Une approche « pragmatique »
Là encore, les conséquences d’une nouvelle taxonomie de Panthera tigris sur les programmes de sauvegarde divisent les experts.
Pour les partisans de la révision, la variabilité génétique sera la clef de l’adaptabilité des tigres aux futurs changements environnementaux. Qualifiant leur approche de « pragmatique », ils mettent notamment en avant des simulations coalescentes publiées en 2013, selon lesquelles, en l’absence d’échanges entre les sous-espèces actuellement reconnues, la diversité génétique des tigres ne pourrait être maintenue.
Concernant d’éventuels (re)lâchers dans la région de la Caspienne et dans l’ensemble de l’Asie du Nord-Est, les auteurs de l’étude estiment légitime de se limiter au seul tigre de Sibérie. De même à Sumatra, Java et Bornéo avec le tigre de Sumatra. Pour l’Asie continentale du Sud-Est, ils recommandent que la priorité soit accordée aux spécimens originaires de moins de 1.000 km de la zone de réintroduction, c’est-à-dire la distance maximale de dispersion des tigres et par conséquent du brassage génétique.
![TIGRE DE LA CASPIENNE]()
Spécimen de tigre de Perse, également appelé tigre de la Caspienne ou tigre de Touran, au zoo d’Anvers, en Belgique. Cette sous-espèce est considérée comme éteinte (coll. personnelle).
Le réservoir des « hybrides » captifs
Pour Volker Homes, spécialiste de la conservation pour le Fonds Mondial pour la Nature (WWF) en Allemagne, une telle classification simplifierait les mesures de conservation dont l’un des objectifs consiste à doubler la population de tigres sauvages d’ici à 2022. Ainsi, les tigres du Bengale, dont le nombre dépasserait aujourd’hui les 2.200 spécimens en Inde, selon une étude publiée au début de l’année 2015 mais dont la validité statistique fait néanmoins débat (1), permettraient de restaurer la population du tigre de Chine méridionale (P. t. amoyensis), vraisemblablement éteint à l’état sauvage.

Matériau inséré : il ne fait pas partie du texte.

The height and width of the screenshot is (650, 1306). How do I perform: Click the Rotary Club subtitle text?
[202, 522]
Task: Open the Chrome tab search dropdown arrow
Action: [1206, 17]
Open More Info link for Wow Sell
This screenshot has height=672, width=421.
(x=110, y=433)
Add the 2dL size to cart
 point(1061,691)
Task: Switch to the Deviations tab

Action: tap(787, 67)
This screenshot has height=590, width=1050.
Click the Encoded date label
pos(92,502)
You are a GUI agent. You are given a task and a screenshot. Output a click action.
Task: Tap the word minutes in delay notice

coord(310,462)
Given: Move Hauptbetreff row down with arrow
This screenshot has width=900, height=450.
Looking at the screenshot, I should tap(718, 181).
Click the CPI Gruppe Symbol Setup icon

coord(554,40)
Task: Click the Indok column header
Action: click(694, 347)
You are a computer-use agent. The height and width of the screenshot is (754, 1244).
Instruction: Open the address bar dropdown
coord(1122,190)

Le cas échéant, des milliers de tigres maintenus en captivité et fruits du croisement entre sous-espèces pourraient participer aux plans d’élevage ex situ. Pour les chercheurs de l’IZW, le recours à ces tigres continentaux du sud, jusqu’ici considérés comme des « hybrides sous-spécifiques », favoriserait la persistance d’allèles survivant peut-être seulement chez ces individus. Encore conviendrait-il de s’assurer de la lignée de ces félins. Une gageure dans bien des cas.
![TIGREAU HYBRIDE]()
Un tigreau « hybride » au zoo de la Boissière-du-Doré en août 2014 (photo Ph. Aquilon).
En Europe, deux programmes d’élevage (EEP) sont menés sous l’égide de l’association européenne des zoos et des aquariums (EAZA). Consacrés aux tigres de Sibérie et de Sumatra, ils ont été initiés respectivement en 1985 et 1990. Tous deux sont gérés par le zoo de Londres, au Royaume-Uni.
Pour autant, une reclassification pourrait avoir des conséquences négatives, avertit M. Holmes, évoquant la fierté de certains États à abriter sur leur territoire une sous-espèce unique. « Le risque existe que certains pays se sentent moins concernés et diminuent leurs efforts de sauvegarde s’il n’était plus question de leur tigre. »
Au-delà du débat scientifique, les enjeux de cette possible révision taxonomique concernent ainsi la sauvegarde de l’une des espèces les plus emblématiques de la faune sauvage. Les décisions que prendra le Groupe de spécialistes des félidés de l’UICN sont d’ores et déjà très attendues.
(1) www.worldwildlife.org/stories/india-reports-nearly-30-rise-in-wild-tiger-population
Sources : Science Advances, News Sciencemag, PLoS ONE, Journal of Heredity, Wikipédia.